ITIL Problem versus Risk

It was one of the great ITSM philosophers, Jan van Bon who first explained to me that Problem Management is but a special case of Risk Management.

In a purist theoretical sense he is right, but on a practical level I think the distinction is useful. It is certainly entrenched.

And - for me at least - the distinction seems intuitively right. Here are some thoughts on the distinction.

  1. Problem and Risk and opposite ends of a spectrum which has another name --- ?? (Jan would probably say Problem is a point on the Risk spectrum)
  2. Risks are problems that aren't going away any time soon. Probems are risks that can be fixed
  3. Or put another way by M.McEvoy a problem is something that already exists and is having an impact so the probability is 100%. A risk is something that has not occurred but has a probability of occurring and causing an impact - so the probability is anything under 100% (but not 100%).
  4. Or another way, by an unknown visitor: "Risks represent future problems that have not yet resulted in impacts.

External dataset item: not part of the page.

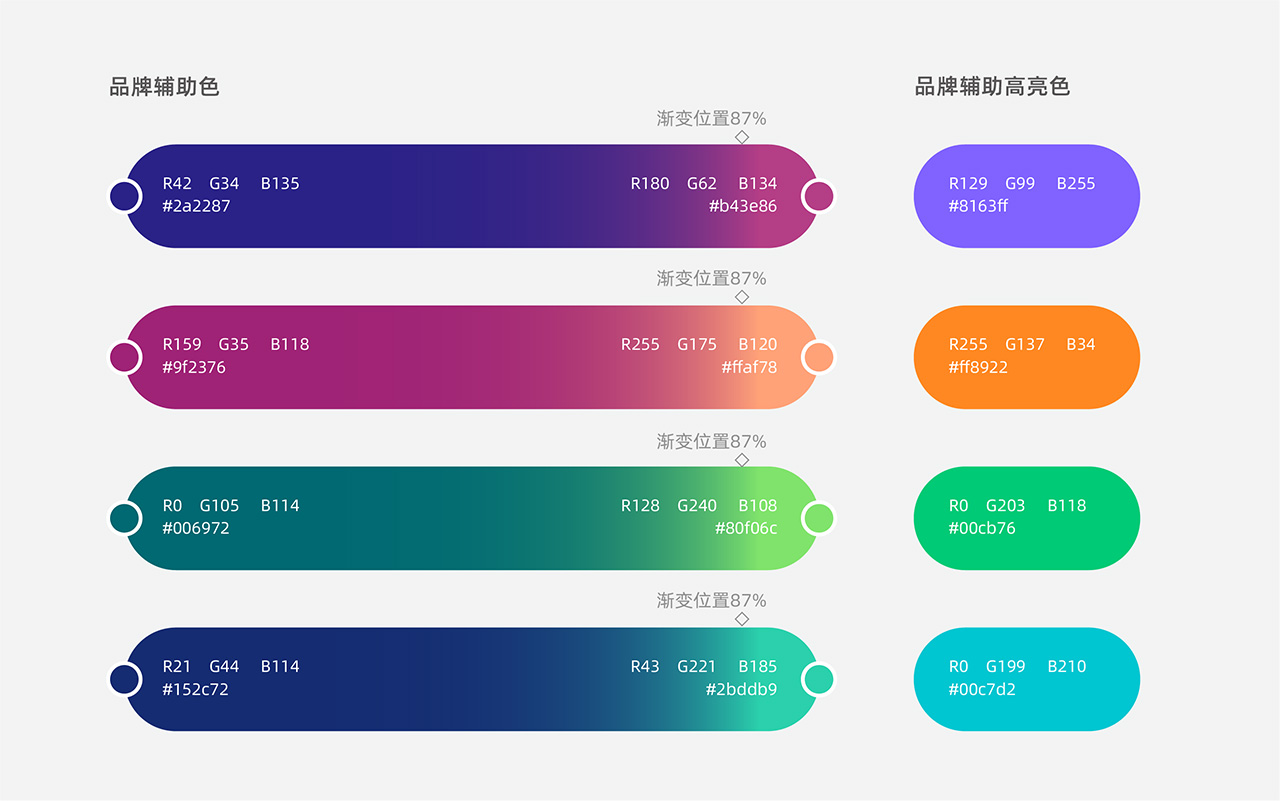Click the magenta-pink circle for #b43e86
The image size is (1280, 801).
pyautogui.click(x=819, y=196)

Problems are risks that were not mitigated and thereby generate impact."

Certainly Jan is right that ITIL is light on Risk - non-risk-centric as it were. Risk should be a central function of IT Management. In fact in recent debates over the ridiculous idea that Cloud might eliminate the need for IT or ITSM or ITIL or or chemotherapy or whatever daft New Age nonsense is being peddled about Cloud this week, I defined "IT Management is about managing the IT risks on behalf of the business". Maybe I'm indulging in my usual hyperbole to suggest Risk is the reason for the existence of an IT Management function. There's all that customer stuff and improvement stuff to worry about too. But Risk is up there in any business and should be one of our top drivers and focus points in IT too. But not if you read ITIL. Risk in ITIL is like customers in ITIL: popping up here and there, lurking in the shadows, implied more often than explicitly addressed, left out in some surprising places, and under-rated everywhere. Improvement gets a whole book. Culture/politics/people don't. Customers don't. Risk doesn't.

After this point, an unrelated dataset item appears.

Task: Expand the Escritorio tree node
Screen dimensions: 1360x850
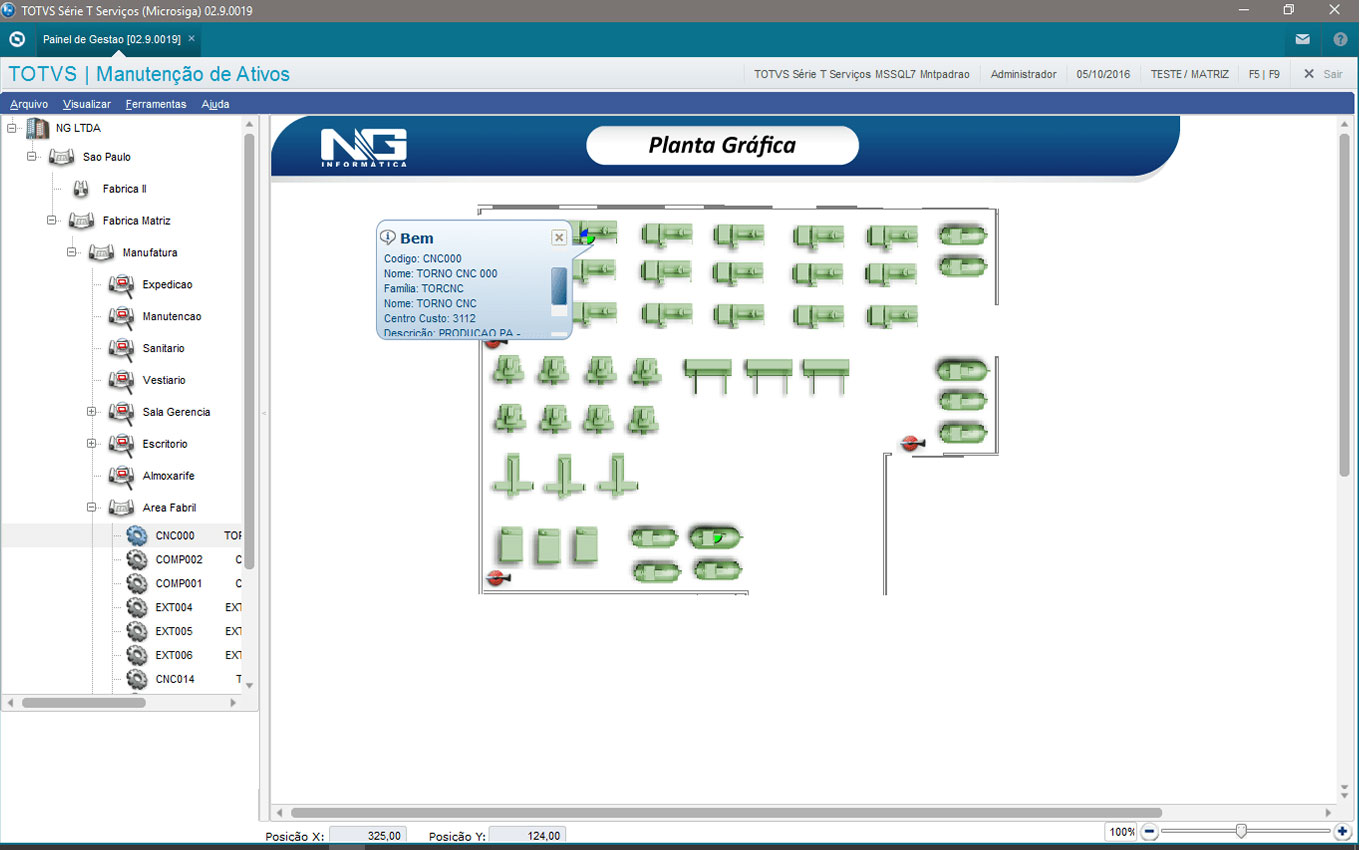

To me this shows ITIL is more IT-aligned than business-aligned despite its protestations. Risk management is not about listing a few self-evident risks for each topic. It is a systematic function that should have been its own "process" or whatever you want to call it in ITIL. (Can I call them "practices" please? "Processes" sticks in my craw).

Problem Management gets a whole practice to itself. So does Change. And Information Security. And Access. But they are all different views of Risk management. Should IT have its own Risk practice? or can ITIL abdicate responsibility for risk, saying that risk is a business practice and no concern of ITSM? Well yes you can argue Risk is a business practice, but only if Change is a business practice too, and Continuity, and Problem, and myriad others that in theory IT should not be replicating in miniature.

If it is good enough for IT to do its own Problem Management then I think it is good enough for IT to do its own Risk Management. And unlike JvB I think Problem and Risk are distinct practices... at least in practice.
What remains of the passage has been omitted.